Массивная фигура Денисова-Никифорова возникает между нами.

— Назад, Муромцев, бой окончен, — властно говорит он.

Но ведь должен быть еще один раунд… Удары по корпусу. Они Шурыгину явно не по вкусу… И тут меня охватывает непоборимая усталость. Ноги налиты тяжестью, руки повисли вдоль тела. Нет, то был последний раунд, и теперь остается ждать решения жюри.

Шурыгин стоит рядом со мной. Он на полголовы выше.

— Здо́рово ты меня напоследок угостил, — добродушно улыбаясь, говорит он вполголоса.

— От твоих прямых деться было некуда. Наградил тебя боженька рычагами! — любезно отвечаю я, тоже стараясь улыбнуться.

Подходит Денисов-Никифоров, становится между нами и поднимает руку Шурыгина:

— Победил Виктор Шурыгин!

Аплодисменты. Знакомый голос восторженно надрывается:

— Витюня! Мо-ло-дец, мо-ло-дец!

Мы крепко пожимаем друг другу руки и расходимся по своим углам. Что ж, решение справедливо, — Шурыгин боксировал лучше меня. Я только немного сердит на Брауна, в кружке которого занимаюсь боксом. Зачем ему надо было говорить, что Шурыгин малотехничен и не очень силен физически. «Ты с ним, Муромцев, управишься в первом раунде». Вот и управился. Кандидатский балл тю-тю, поминай как звали.

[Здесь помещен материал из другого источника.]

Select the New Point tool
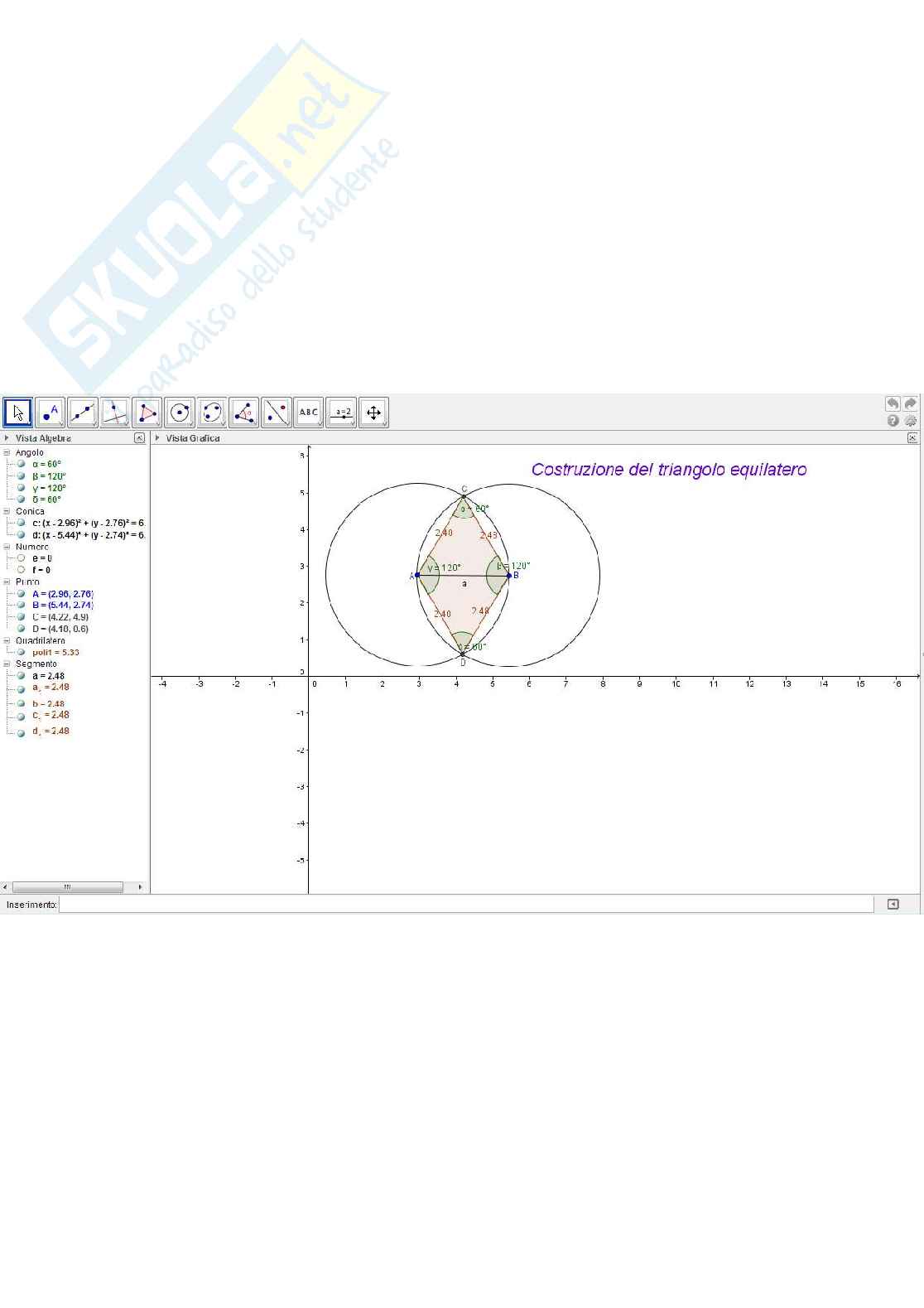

А в уборной я посмотрел на себя в зеркало. Мать честная, до чего же хорошо! Блямба под левым глазом и нос стал вдвое толще. Завтра Лейбрандт опять удивленно вскинет свои короткие брови и сделает гримасу. Ведь никто в КИМе не знает, что я вновь стал заниматься боксом.

Было здорово обидно. Но тут я вспомнил слова моего старого учителя Эрнеста Лусталло: «Ви только тогда будете боксер, когда останетесь шеловек и при победе и при поражений».

Я делаю «благородный жест» — предлагаю Шурыгину пойти вместе отпраздновать его первый кандидатский балл.

— Выпьем за твою победу по кружечке холодного.

— У меня, Муромцев, того… блоха на цепи, — признается Шурыгин и сокрушенно хлопает себя по карману. — До получки не дотяну.

— Чепуха! У меня есть. Пойдем.

Нас сопровождают несколько болельщиков Виктора, и мы веселой оравой вваливаемся в прохладную пивнушку, где подают светлое венское пиво и черный густой портер под воблу и соленый горох. Ребята спрашивают, где я работаю. Говорю, что по комсомольской линии, но не уточняю. Чтобы не думали, что зазнаюсь. Они все баумановцы, рабочие московского электрозавода, бывшие фабзайцы, а теперь квалифицированные слесари и токари.

После двух кружек портера я не выдержал и проговорился.